Rate Limiting, Throttling & Circuit Breakers — Practical Techniques We Use in Enterprise Web Apps

Dung Le

Rate Limiting, Throttling & Circuit Breakers — Practical Techniques We Use in Enterprise Web Apps

Summary:
To keep enterprise systems stable, responsive, and secure, we must protect our APIs and web applications from overload. This includes controlling traffic spikes, preventing bad bots from burning CPU, and ensuring downstream services do not fail under pressure. In this article, we share the practical techniques we use—Rate Limiting, Throttling, Circuit Breakers, and Retry with Polly—and discuss both their benefits and limitations, plus how we monitor them in real environments.

1. Why Overload Protection Matters in Enterprise Systems

Modern enterprise applications face several risks:

Sudden spikes of traffic from integrations or automated tools
Bad bots crawling internal pages and causing high CPU
Users rapidly refreshing or resubmitting heavy operations
Downstream systems failing and causing chain reactions

Without the right protections, these situations can lead to:

High CPU and memory usage
API timeouts and long response times
Database overload and deadlocks
Complete system downtime

To avoid this, we apply several defensive patterns across the entire architecture: at the edge (Azure Front Door), inside the app (.NET middleware and Polly), and between services.

2. Rate Limiting — Controlling Traffic with Azure Front Door

Rate limiting restricts how many requests a client can send in a specific time window. We use Azure Front Door to apply rate limits and protect the application before requests reach the web server.

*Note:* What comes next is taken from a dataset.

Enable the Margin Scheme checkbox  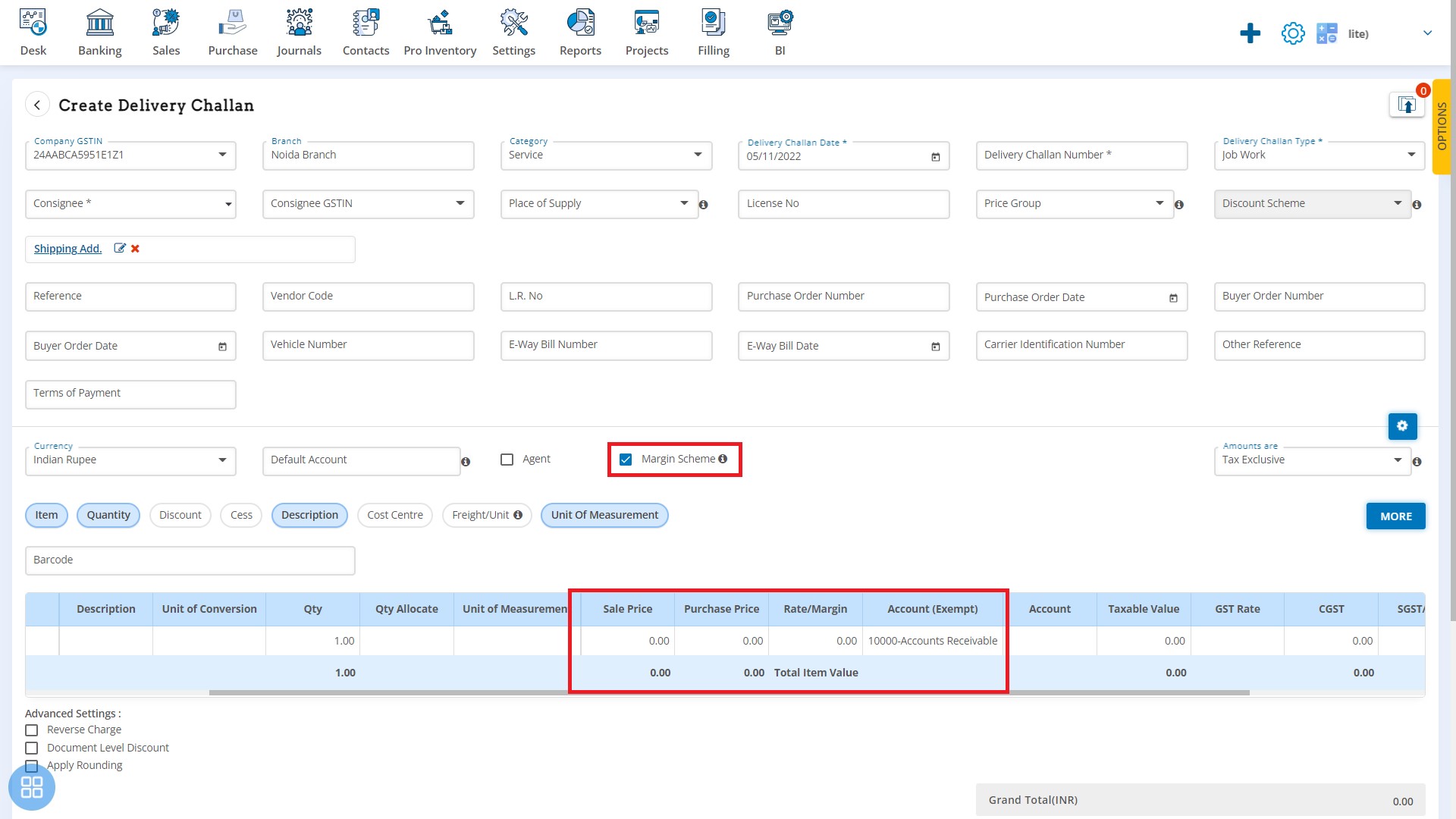click(x=626, y=459)

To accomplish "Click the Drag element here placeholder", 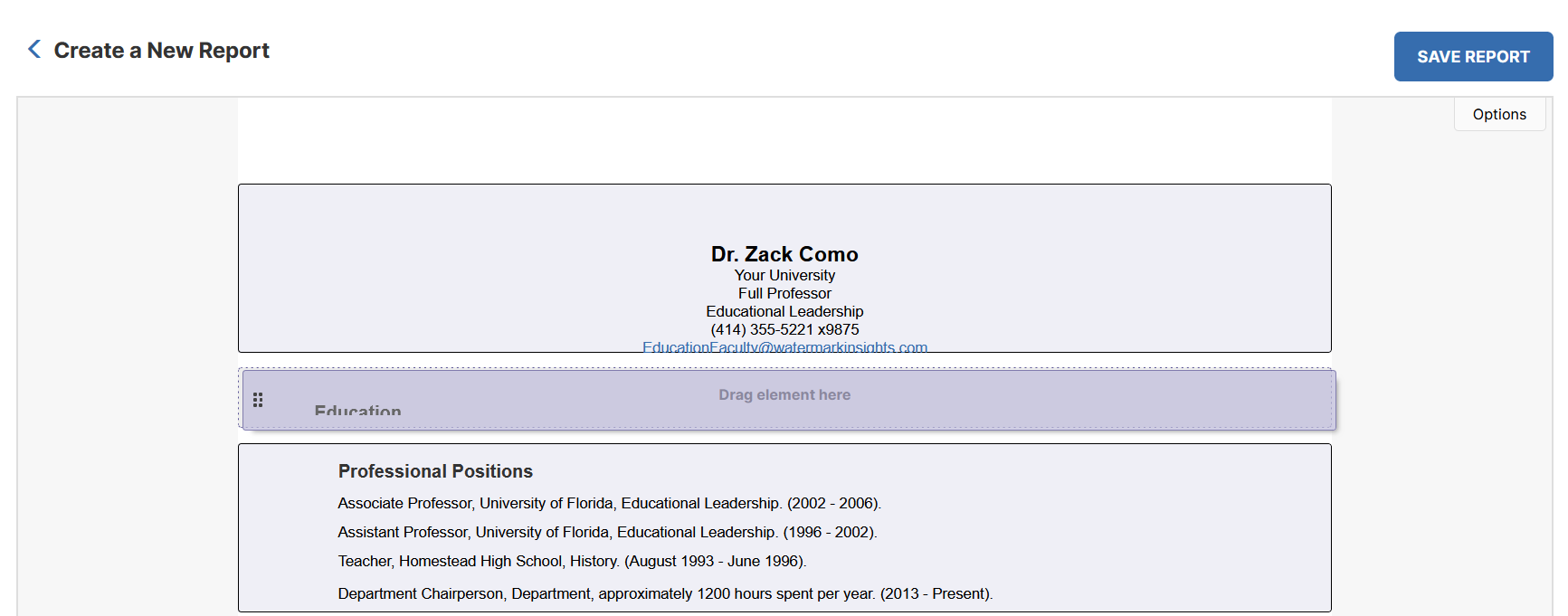I will (x=784, y=395).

✔ Why We Use Azure Front Door

Blocks or slows down bad bots that crawl aggressively
Reduces CPU load on the application by stopping excess traffic at the edge
Works together with WAF to enforce security rules
Protects public endpoints from abuse or misbehaving clients

✔ Typical Rate-Limit Rules

Limit requests per IP (for example: 100 requests/minute)
Stricter limits on heavy endpoints (exports, reports)
Different rules for anonymous vs authenticated requests

✔ Weaknesses of Rate Limiting & How We Mitigate Them

Rate limiting is powerful but not perfect. There are some real-world issues:

Good bots (search engines) can be accidentally slowed or blocked, impacting SEO.
Corporate networks behind one NAT IP can hit the same limit, blocking multiple internal users sharing a single external IP.
WAF false positives: some requests with valid cookies or parameters may be flagged as SQL injection or XSS and temporarily blocked.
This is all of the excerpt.